**Given task a:** Set down, word for word, the part of the covenant group text starting with "The covenant group meets" and going on through "ideas and theories.".

**Provided passage:**
Spirit of the Covenant Group

The covenant group meets in a spirit of offering our experiences to one another, not claiming truth, but offering from ourselves.  When one offers experience, the person to whom the experience is offered accepts the offering according to how well it fits his or her own experience.  If it doesn't fit it may be rejected without any indication of error by he or she who has made the offer. By taking this approach to sharing, there is no right or wrong, better or worse, just simple sharing of experience, and of one another's lives, rather than claiming the truth or falsity of ideas and theories.

Overview

Covenant groups offer the opportunity to share what is going on in your life with others, and to be present for others to share with you. As a result, covenant groups provide a more intimate setting for members to gather together and get to know one another in a deeper way than would happen at any other kind of Fellowship gathering.

In Covenant group meetings, we gather together, making a sincere effort to start on time. We ask that what is said in Covenant group stay in covenant group, and we allow people space to talk when it is their turn, without interruptions. It is OK to ask a person to clarify or expand on something they said, although usually one should save such a request until after the speaker finishes talking. We do not directly address the issues that other raise, but it is OK to speak indirectly to issues raised by others by speaking of your own related experinces.

**Record excerpts:**

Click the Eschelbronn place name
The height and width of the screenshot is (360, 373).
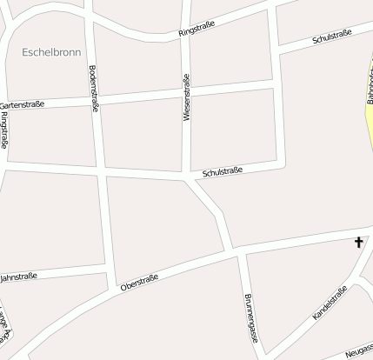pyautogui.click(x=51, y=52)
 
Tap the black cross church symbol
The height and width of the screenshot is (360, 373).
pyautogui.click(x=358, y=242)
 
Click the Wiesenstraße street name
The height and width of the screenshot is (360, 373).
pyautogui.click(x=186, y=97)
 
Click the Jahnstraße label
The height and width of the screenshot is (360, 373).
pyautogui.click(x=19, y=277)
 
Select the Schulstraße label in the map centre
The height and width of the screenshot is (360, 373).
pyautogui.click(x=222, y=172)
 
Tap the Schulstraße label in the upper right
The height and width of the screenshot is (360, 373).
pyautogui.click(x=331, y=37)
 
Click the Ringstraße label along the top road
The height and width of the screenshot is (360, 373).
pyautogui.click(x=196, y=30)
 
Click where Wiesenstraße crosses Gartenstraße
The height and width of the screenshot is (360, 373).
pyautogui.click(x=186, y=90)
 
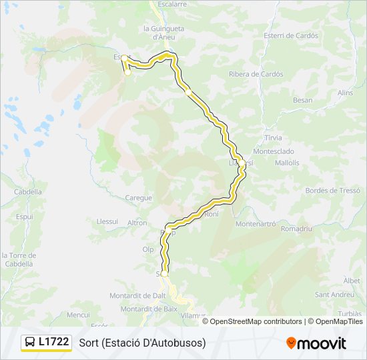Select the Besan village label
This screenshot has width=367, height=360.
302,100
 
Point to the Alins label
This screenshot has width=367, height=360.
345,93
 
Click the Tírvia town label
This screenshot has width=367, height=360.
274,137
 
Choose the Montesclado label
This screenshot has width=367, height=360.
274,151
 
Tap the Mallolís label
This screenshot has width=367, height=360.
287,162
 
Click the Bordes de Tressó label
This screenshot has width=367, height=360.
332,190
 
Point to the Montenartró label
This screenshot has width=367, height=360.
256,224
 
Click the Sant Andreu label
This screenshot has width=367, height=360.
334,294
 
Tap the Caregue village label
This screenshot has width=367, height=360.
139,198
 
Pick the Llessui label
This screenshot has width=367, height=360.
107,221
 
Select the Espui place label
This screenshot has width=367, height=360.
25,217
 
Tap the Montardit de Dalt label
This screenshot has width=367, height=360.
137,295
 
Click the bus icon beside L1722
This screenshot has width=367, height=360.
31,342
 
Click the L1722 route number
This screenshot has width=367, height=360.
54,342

--

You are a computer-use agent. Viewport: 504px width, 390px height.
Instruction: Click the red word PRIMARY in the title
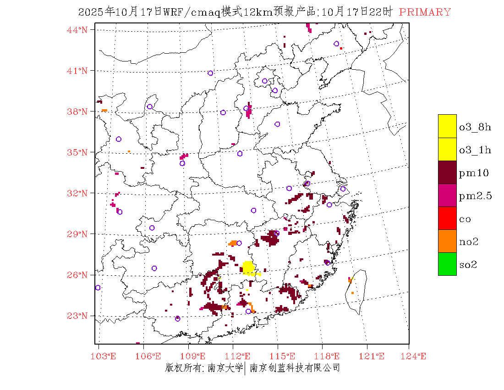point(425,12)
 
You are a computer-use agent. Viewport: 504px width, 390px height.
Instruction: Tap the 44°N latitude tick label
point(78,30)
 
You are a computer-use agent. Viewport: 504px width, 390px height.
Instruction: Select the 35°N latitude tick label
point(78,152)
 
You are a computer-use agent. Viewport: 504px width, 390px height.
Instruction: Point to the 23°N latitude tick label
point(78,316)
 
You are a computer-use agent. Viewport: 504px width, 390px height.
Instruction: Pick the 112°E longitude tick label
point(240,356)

--

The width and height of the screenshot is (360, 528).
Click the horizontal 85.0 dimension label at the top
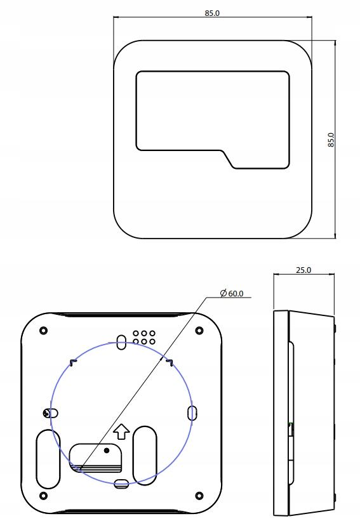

**Given task b:** Extract, unchanged, only the lines of the entries starting with the line with "Click the Eschelbronn place name" and going on through the line with "pyautogui.click(x=358, y=242)". Leave the pictures out of your answer.

**Full solution a:**
The covenant group meets in a spirit of offering our experiences to one another, not claiming truth, but offering from ourselves.  When one offers experience, the person to whom the experience is offered accepts the offering according to how well it fits his or her own experience.  If it doesn't fit it may be rejected without any indication of error by he or she who has made the offer. By taking this approach to sharing, there is no right or wrong, better or worse, just simple sharing of experience, and of one another's lives, rather than claiming the truth or falsity of ideas and theories.

**Full solution b:**
Click the Eschelbronn place name
The height and width of the screenshot is (360, 373).
pyautogui.click(x=51, y=52)
 
Tap the black cross church symbol
The height and width of the screenshot is (360, 373).
pyautogui.click(x=358, y=242)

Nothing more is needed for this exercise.